Seungcheol berjalan tepat di belakang Jeonghan. Keduanya menaiki undakan depan. Jeonghan bisa mencium aroma karat dan alkohol dari Ayahnya seperti biasa. Ia sudah terbiasa dengan aroma rumah sakit.

"Tidak ada yang terjadi, Mr. Yoon." Seungcheol tersenyum simpul. "Aku hanya mengantar Jeonghan."

"Kau bisa mengirim pesan padaku kalau kelasmu sudah berakhir. Aku bisa menjemputmu." Yoongi berdecak tapi tetap bergeser dari pintu depan. Dia mempersilahkan Seungcheol masuk dan menawarinya secangkir americano. Yoongi memang pecinta americano.

Jeonghan masih bungkam, hanya memperhatikan Seungcheol dan Yoongi bicara. Mereka duduk berhadapan di sofa, menatap TV yang menyala. Sore itu memang jadwal pertandingan bulu tangkis dan team favorit Yoongi yang akan bertanding. Dia tidak bisa melewatkan itu.

"Berapa skornya Mr. Yoon?!"

"Lima-satu!" Yoongi tersenyum bangga. Dia meraih mangkuk berisi pop corn asin. Dia pasti membuatnya sendiri. Yoongi pecinta pop corn asin.

Mereka terus berada di depan TV hingga menjelang pukul tujuh malam. Team favorit Yoongi meraih kemenangan telak. Moodnya sangat baik karena hal itu. Dia melambai penuh semangat, menuruni undakan depan dan bergegas masuk ke dalam mobil. Dia memiliki jadwal jaga IGD malam ini dan dia akan kembali besok malam---atau lusa, jika tidak ada yang menahannya. Jeonghan yakin dia pasti akan membanggakan hasil pertandingan di rumah sakit nanti.

Jeonghan mengantar Seungcheol sampai halaman depan, berdiri di sebelah mobilnya. "Kau masih ingin diam? Tidak mau memberitahuku apa yang terjadi?!"

Jeonghan belum pernah memiliki pengalaman apapun dengan seorang laki-laki yang bisa ia sebut sebagai kekasih. Dengan Wonwoo atau Minghao dulu, dia tidak pernah merasa cemas atau sakit hati jika salah satu dari mereka bicara dengan cewek lain di sekolah. Jadi, apa ini yang disebut cemburu?! Rasanya aneh dan menyakitkan.

"Han...?!" Seungcheol masih menunggu. Dia meraih tangan Jeonghan, tersenyum miring seperti biasa meskipun raut wajahnya terlihat sangat frustasi.
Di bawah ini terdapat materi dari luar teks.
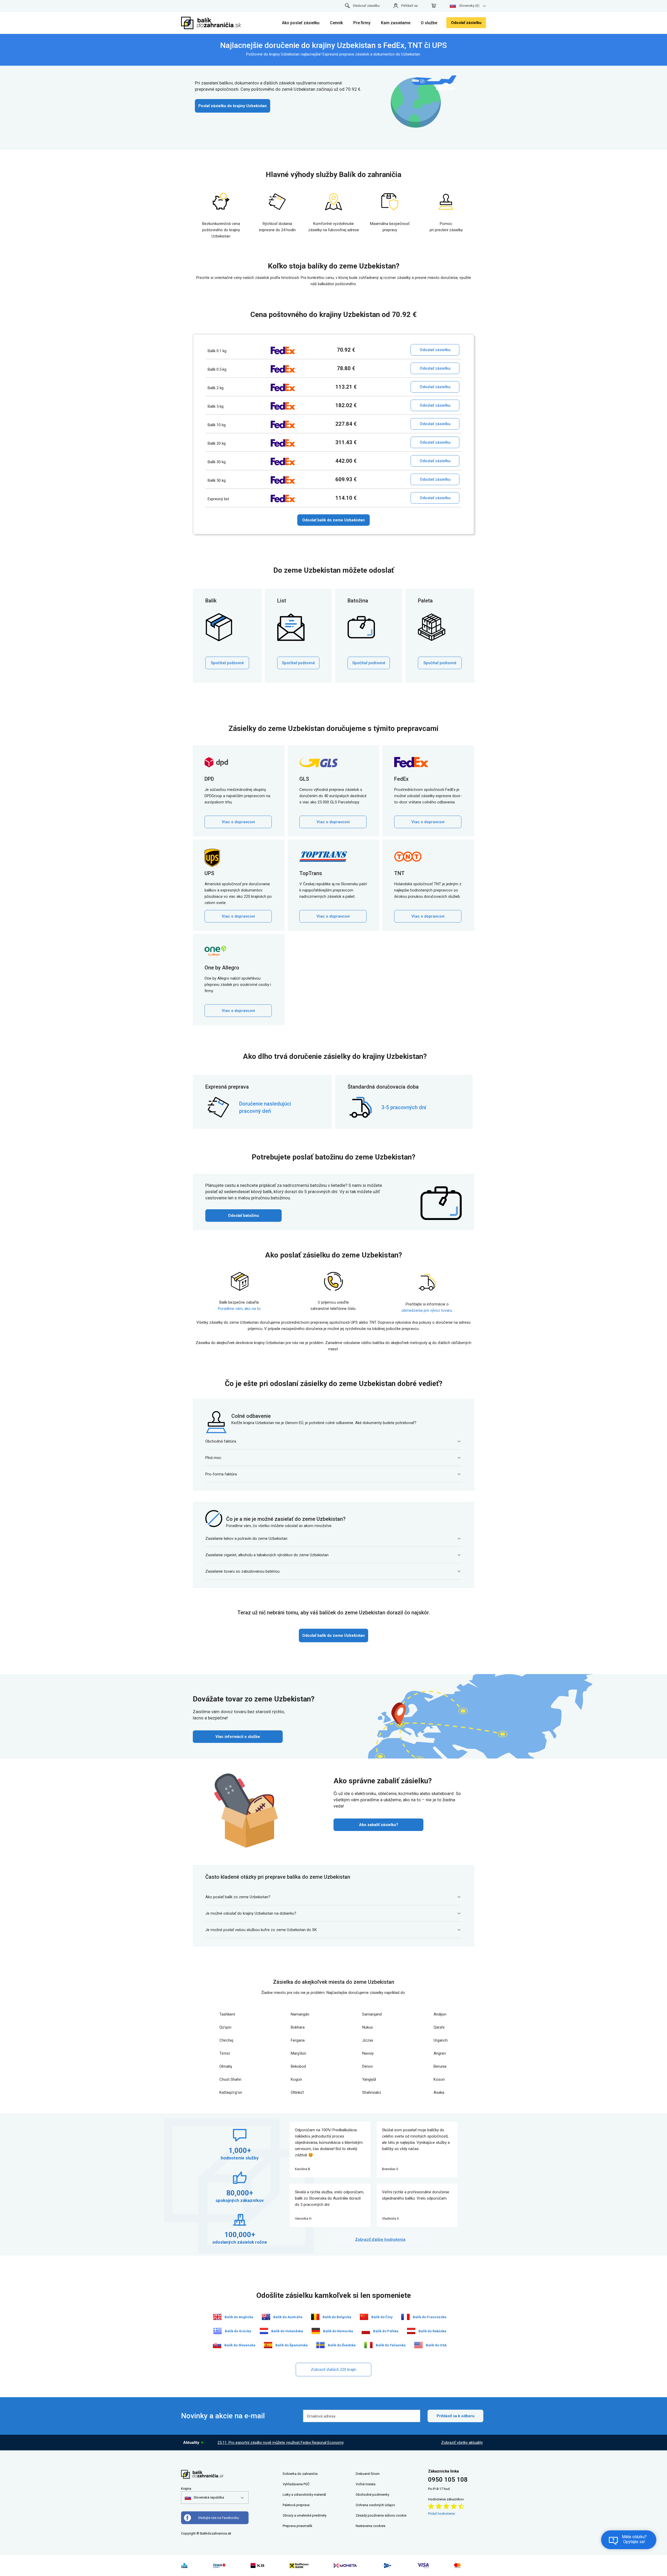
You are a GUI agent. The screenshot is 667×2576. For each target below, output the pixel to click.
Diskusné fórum (368, 2474)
Jeonghan menghela napas, menyerah. "Park Jihyo mendatangiku siang tadi." Seungcheol ikut menghela napas. Dia memejamkan mata tapi tidak mengatakan apapun. "Dan dia bilang dia menyukaimu."

Seungcheol mengerang. "Kita sudah pernah membicarakan ini sebelumnya, dan jawabanku tetap sama..."

Seungcheol jelas tidak berbohong karena tatapannya terlihat sangat tulus. Satu ide terlintas di pikiran Jeonghan "Xu Minghao..."

"Maaf?!"

"Xu Minghao..."

Seungcheol terlihat semakin kebingungan. "Kalau aku tidak salah ingat, sampai lima menit yang lalu, namaku Seungcheol. Ada panggilan lain yang ingin kau berikan untukku?"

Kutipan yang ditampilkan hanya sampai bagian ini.